Conclusion: Facing Our AI Fears
From the practical to the profound, the fears surrounding AI cover a lot of ground. You might recognize some of your own worries in this list. Perhaps you’re concerned about your job or creeped out by the idea of art made by a machine. Or maybe the thought of super-intelligent AI gives you a slight chill, even if you’re not quite stocking up a doomsday bunker. These fears, while varied, all reflect a common theme: uncertainty. AI is a powerful, rapidly evolving technology, and as a society, we’re not entirely sure how it will fit into our values, our laws, and our everyday lives.

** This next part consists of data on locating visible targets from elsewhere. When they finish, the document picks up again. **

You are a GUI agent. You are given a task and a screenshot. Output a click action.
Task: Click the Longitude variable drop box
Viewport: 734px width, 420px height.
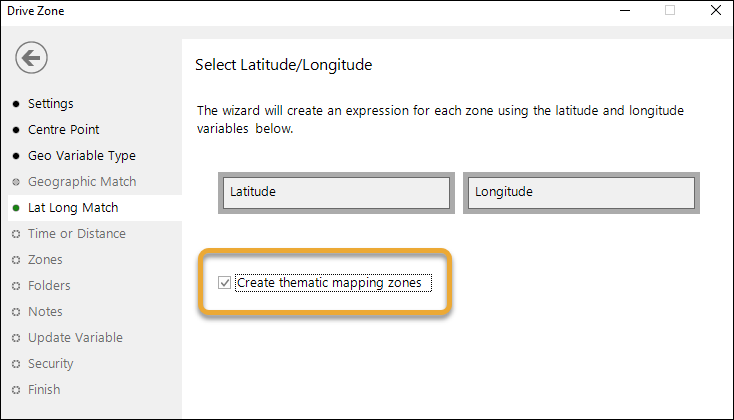point(581,192)
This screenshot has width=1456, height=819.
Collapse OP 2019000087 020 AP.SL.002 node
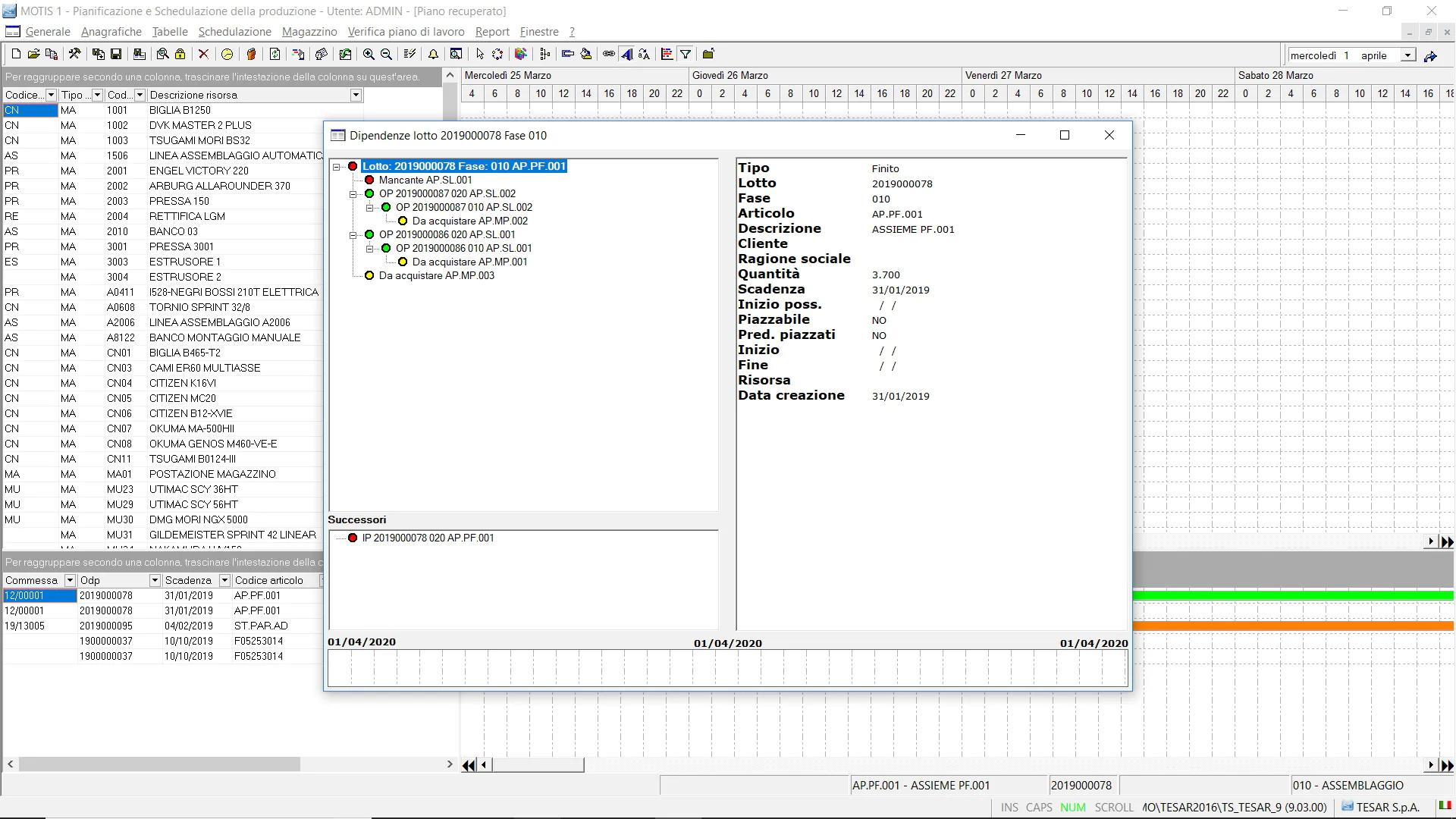tap(353, 194)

It’s important to note that fear often goes hand in hand with hype – we tend to fear what we don’t fully understand or can’t predict. Not every scary scenario will come to pass, and as usual, a lot of things we’re worrying about will probably never happen. In fact, AI also holds a lot of promise in areas like healthcare, education, and solving big world problems, which is why we’re charging ahead with it in the first place. But listening to these fears matters. They remind us what we care about: our dignity in work, the special spark of human creativity, and ultimately our own survival and purpose. By acknowledging what scares people about AI, we can have more honest conversations about how to shape this technology moving forward. Whether you’re an AI enthusiast or a cautious skeptic, it helps to understand the anxieties in the air. The future is coming one way or another, and it’s good to know we’re all worried about the same things and keeping an eye on it. If AI wants to destroy humanity, it will at least have trouble taking us by surprise.